Abstract

Caffeine is a widely used inhibitor of the protein kinases that play a central role in the DNA damage response. We used chemical inhibitors and genetically deficient mouse embryonic stem cell lines to study the role of DNA damage response in stable integration of the transfected DNA and found that caffeine rapidly, efficiently and reversibly inhibited homologous integration of the transfected DNA as measured by several homologous recombination-mediated gene-targeting assays.
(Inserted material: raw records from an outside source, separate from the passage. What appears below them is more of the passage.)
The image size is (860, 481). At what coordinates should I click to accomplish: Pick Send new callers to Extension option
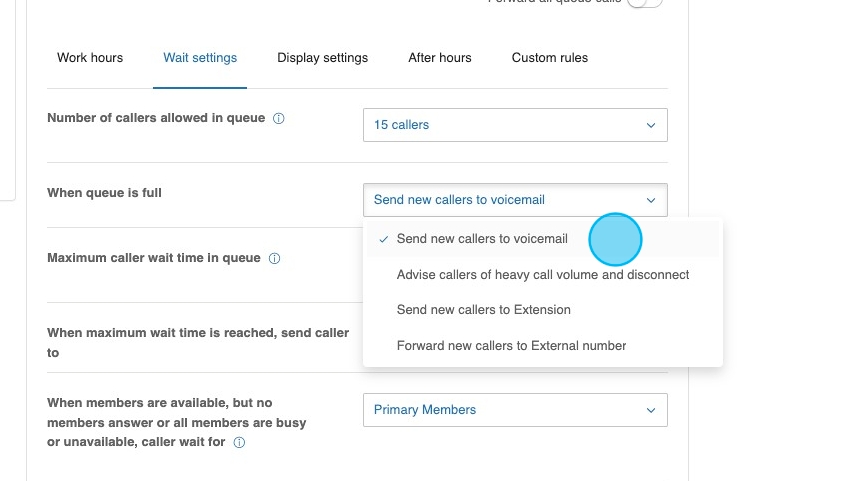pos(483,310)
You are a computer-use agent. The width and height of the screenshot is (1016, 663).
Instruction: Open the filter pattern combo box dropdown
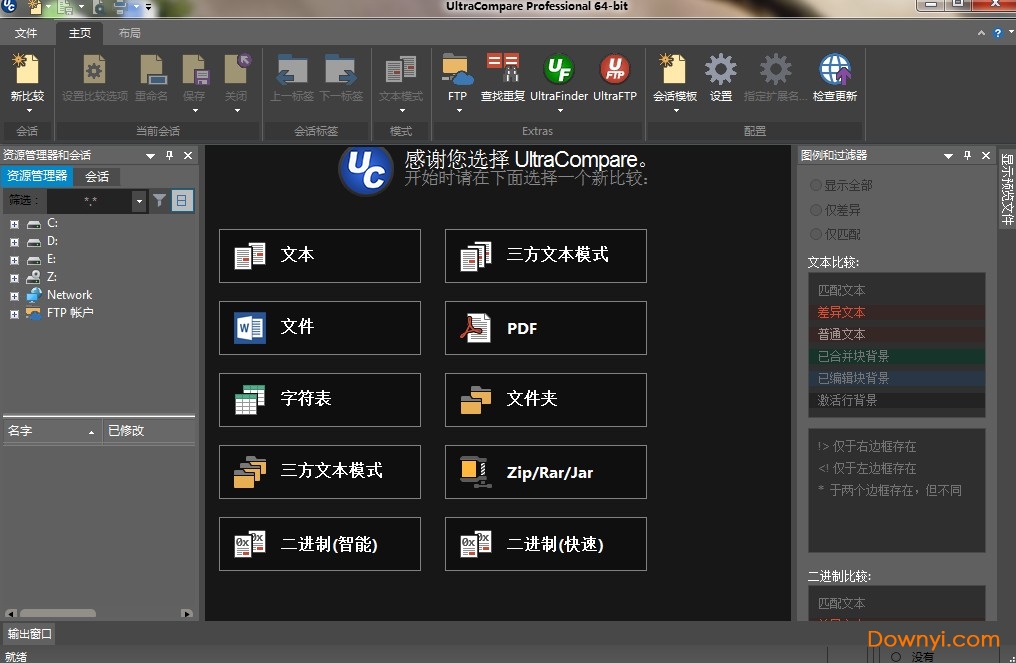point(138,201)
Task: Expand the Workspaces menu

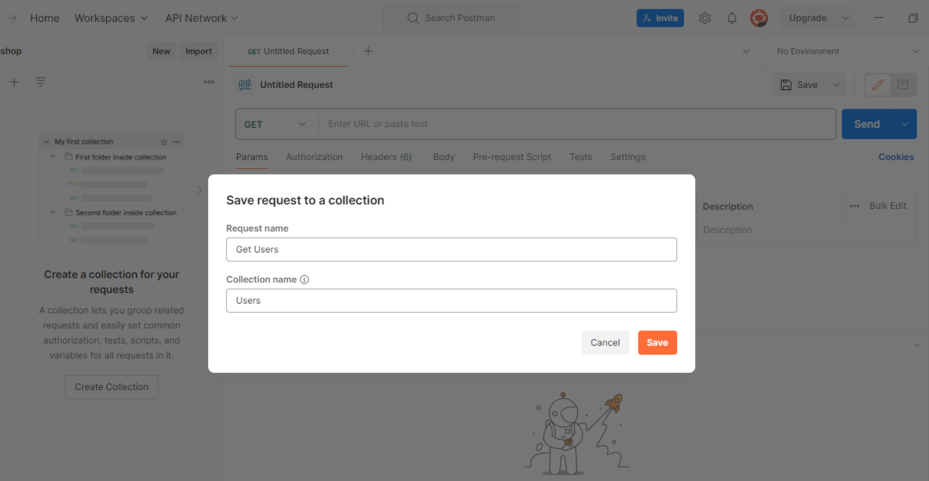Action: [111, 18]
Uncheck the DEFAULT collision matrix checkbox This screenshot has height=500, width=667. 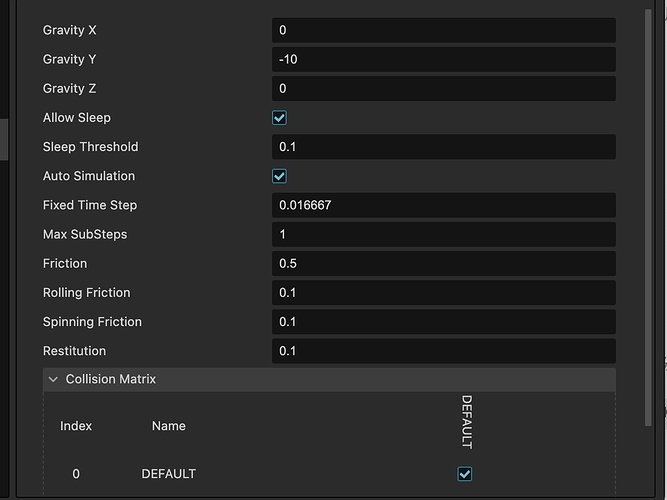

Biochemical and structural biology experiments revealed that caffeine interfered with a pivotal step in homologous recombination, homologous joint molecule formation, through increasing interactions of the RAD51 nucleoprotein filament with non-homologous DNA. Our results suggest that recombination pathways dependent on extensive homology search are caffeine-sensitive and stress the importance of considering direct checkpoint-independent mechanisms in the interpretation of the effects of caffeine on DNA repair.

Highlights

  • Gene targeting (GT) by homologous recombination (HR) is a genetic tool of unrivaled power and flexibility [1,2] that was instrumental in the development of the famous double-strand break (DSB) model of HR [3,4]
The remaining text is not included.